1. When did you stop skating?
Between 2005 and 2007.
2. Were you ever really into it? What was that like? What changed?
I was immersed in skating for years. All of my closest friends skated. It's what we did every weekend. I learned a lot about people in this country through skating because it took me to rural towns and metropolitan communities alike. I remember meeting skaters at a handrail on the campus of Liberty University (Jerry Falwell's Christian university in Lynchburg Virginia). They were enrolled in the school and while we didn't think they were like Falwell, we wouldn't have been surprised to see a pocket bible fall out as they finished grinding the rail. One of them had been given community service for having his hair too long, but he didn't care. Turns out he had received a full ride to study there and he wasn't in the position to turn that down. I suspect there were more students like that at Liberty.

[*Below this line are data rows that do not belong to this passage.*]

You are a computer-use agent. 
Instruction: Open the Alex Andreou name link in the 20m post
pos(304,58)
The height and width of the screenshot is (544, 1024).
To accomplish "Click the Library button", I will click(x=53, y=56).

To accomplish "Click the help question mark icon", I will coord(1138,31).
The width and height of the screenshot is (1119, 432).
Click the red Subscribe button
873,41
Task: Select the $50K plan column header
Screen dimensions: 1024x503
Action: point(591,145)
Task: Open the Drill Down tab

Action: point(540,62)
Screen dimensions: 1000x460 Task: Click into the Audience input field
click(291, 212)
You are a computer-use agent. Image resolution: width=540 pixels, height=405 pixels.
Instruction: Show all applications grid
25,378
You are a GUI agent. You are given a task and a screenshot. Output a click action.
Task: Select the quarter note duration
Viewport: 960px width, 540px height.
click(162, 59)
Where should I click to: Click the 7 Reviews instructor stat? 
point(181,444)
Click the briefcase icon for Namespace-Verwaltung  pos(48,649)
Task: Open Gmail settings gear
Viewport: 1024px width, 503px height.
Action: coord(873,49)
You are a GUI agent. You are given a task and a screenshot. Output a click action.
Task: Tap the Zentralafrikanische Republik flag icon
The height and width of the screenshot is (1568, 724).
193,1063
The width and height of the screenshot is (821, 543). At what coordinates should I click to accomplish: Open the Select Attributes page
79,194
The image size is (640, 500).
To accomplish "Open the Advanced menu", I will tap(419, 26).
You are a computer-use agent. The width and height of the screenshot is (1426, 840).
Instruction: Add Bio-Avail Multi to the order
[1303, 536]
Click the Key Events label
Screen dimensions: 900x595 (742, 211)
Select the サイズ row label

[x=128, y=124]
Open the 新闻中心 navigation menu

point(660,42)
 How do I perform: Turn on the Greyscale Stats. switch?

So skating was my license to go out and be in places and around people I wouldn't have had experiences with otherwise. The photographer Baldwin Lee once told me that photography could be an opportunity to step into someone else's normal. As time went on, I was having that experience more through photography, and that coincided with my waning interest in skating.
3. What's something most people don't realise about the sport?
The comradery and hospitality within the skating world was so strong, even between strangers. In the late 90s five friends and I set out for New York City from Virginia. Our plan was to stay there for a week but we had no idea where we were going to sleep at night. If all else failed we were going to sleep in the car, but we met a skater who was studying at Pratt and five of his room mates had just left for summer break. We spent the next week in Brooklyn, Queens and the Bronx skating all day then buying beers at the corner bodega. No one carded us and no one cared if we drank openly in the streets. I was a seventeen year old kid from a dirt road town in Virginia.
That sort of thing was quite common, whether we were down south or up north. Everyone immediately trusted one another, because we were all part of the same small but immensely diverse group.
That bond went beyond hospitality and trust. I used to make videos of talented friends on the East coast, and I can remember a time I was filming a friend in Richmond, Virginia. Richmond was a rough place back then. It had the nation's third highest murder rate. We weren't in the safest neighborhood and there was only three of us. A large crowd surrounded us and the next thing I knew, my vision went out completely. When I came to, someone was trying to pull my backpack off while four other people were hitting me in the side of the head. They were focusing on me because of the camera in my backpack while my two friends were untouched. One friend stepped into the fray, drawing all the blows coming from every angle. I was able to get up and we escaped, but my friend's face was completely smashed in and bloodied. He had a broken nose and two fractures in his skull. We were able to get him to an emergency room and he recovered alright, but he never could breath the same again. I'll never forget what he did for me.
4. Near me there’s an unassuming curb that guys will travel for hours to come and hit just because it’s perfect to grind on. Where was your favourite spot to skate?
I know the situation you're describing too well. One time we drove to Charlotte North Carolina to skate a handrail. We had only a vague idea of its location and the forecast was 100% chance of rain. Locally in Virginia, our best spots were at the University of Virginia. We named the spots after the police who ran us off. There was a perfect set of handrails in a row, a 10 stair followed by a 15 stair. It was officer Bernard's beat so we called the spot Nard.
5. Why do kids skate, now?
I can't say really. There are so many reasons and they're probably different for everyone. For me it was the fact that it wasn't organized by adults and I had a great group of friends. I also enjoyed searching for places that weren’t anything special to most people, but they held a unique importance for us.